DATASET EXTRACT:

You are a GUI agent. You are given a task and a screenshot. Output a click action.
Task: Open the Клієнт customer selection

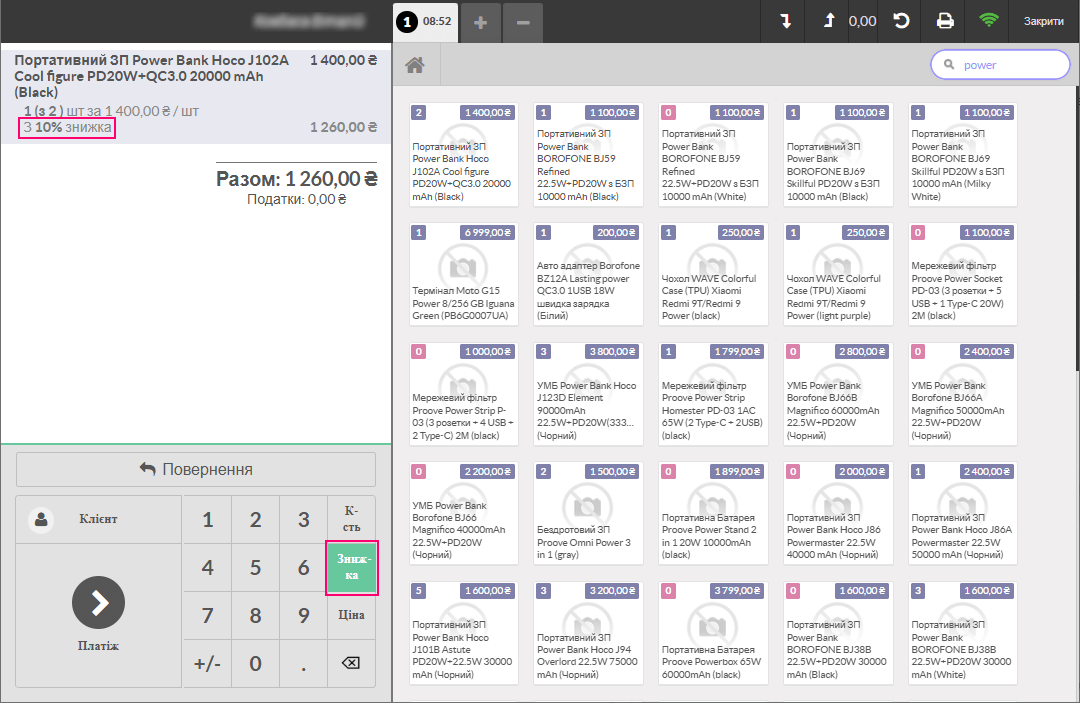(x=98, y=519)
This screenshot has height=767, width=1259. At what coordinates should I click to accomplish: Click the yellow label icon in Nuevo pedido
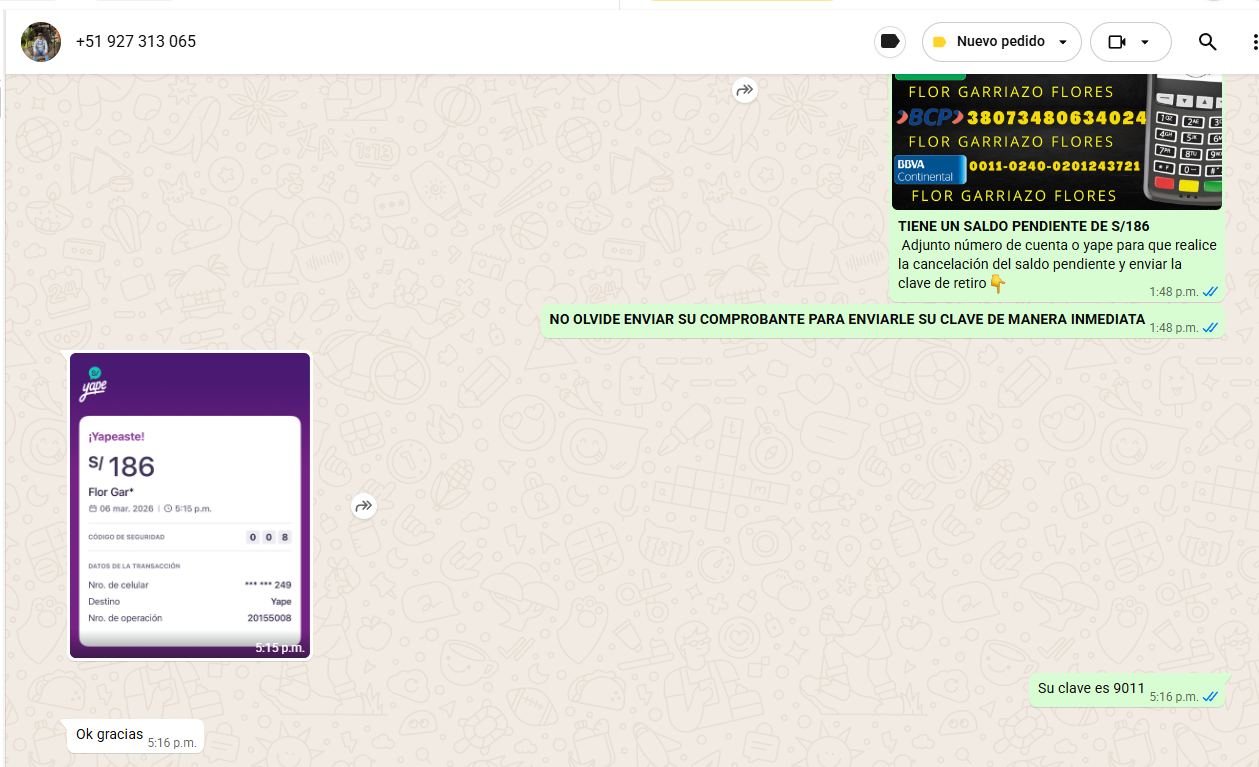tap(939, 42)
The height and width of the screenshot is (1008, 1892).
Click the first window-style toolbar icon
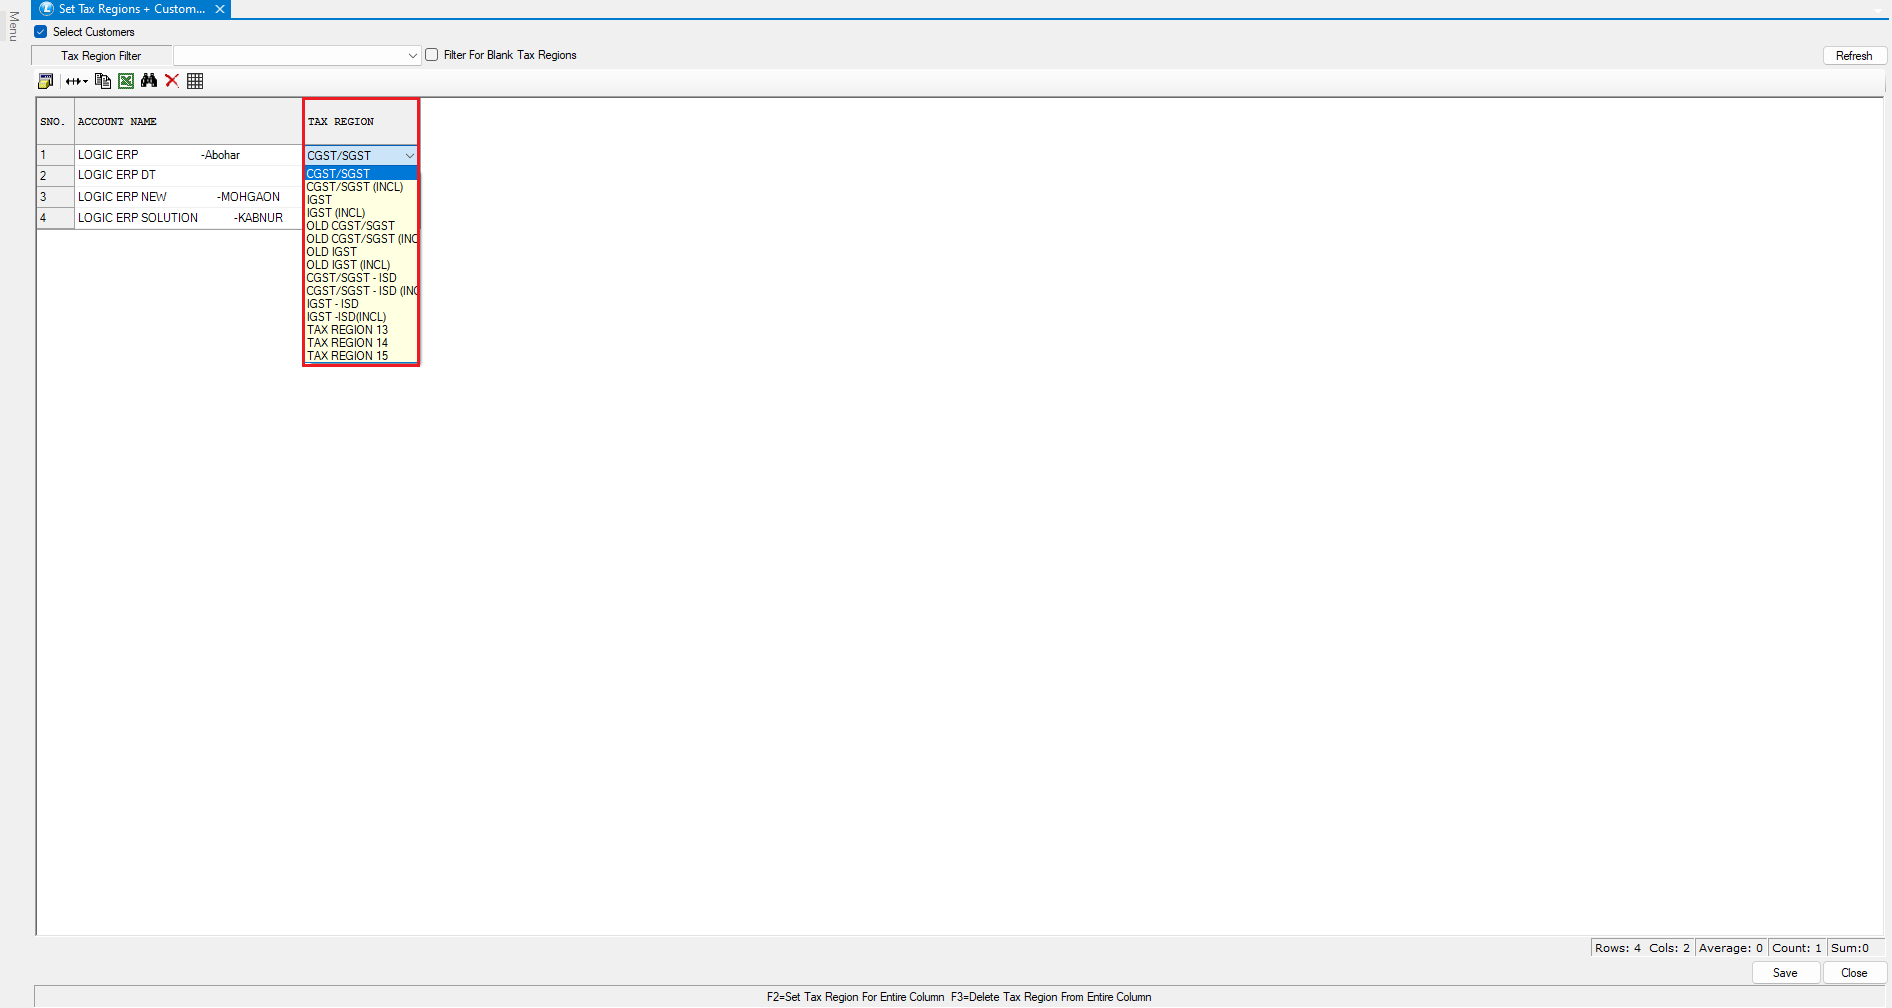45,81
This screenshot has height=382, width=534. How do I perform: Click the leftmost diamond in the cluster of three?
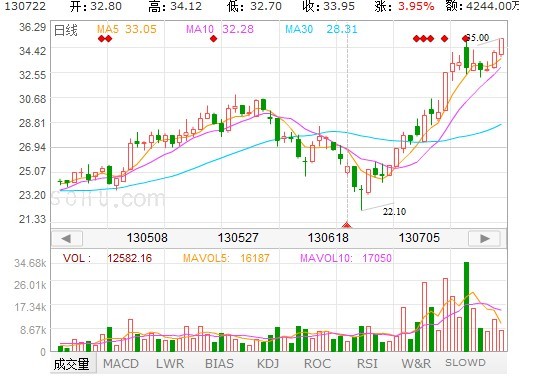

WHAT TO DO: With the images removed, give back every entry exactly as shown.

REPLY TO THE TASK:
You are a GUI agent. You are given a task and a screenshot. Output a click action.
Task: Open the Клієнт customer selection

(x=98, y=519)
This screenshot has height=767, width=1259. At what coordinates should I click to accomplish: Click the yellow label icon in Nuevo pedido
tap(939, 42)
The height and width of the screenshot is (1008, 1892).
Click the first window-style toolbar icon
45,81
This screenshot has height=382, width=534. How do I perform: Click the leftmost diamond in the cluster of three?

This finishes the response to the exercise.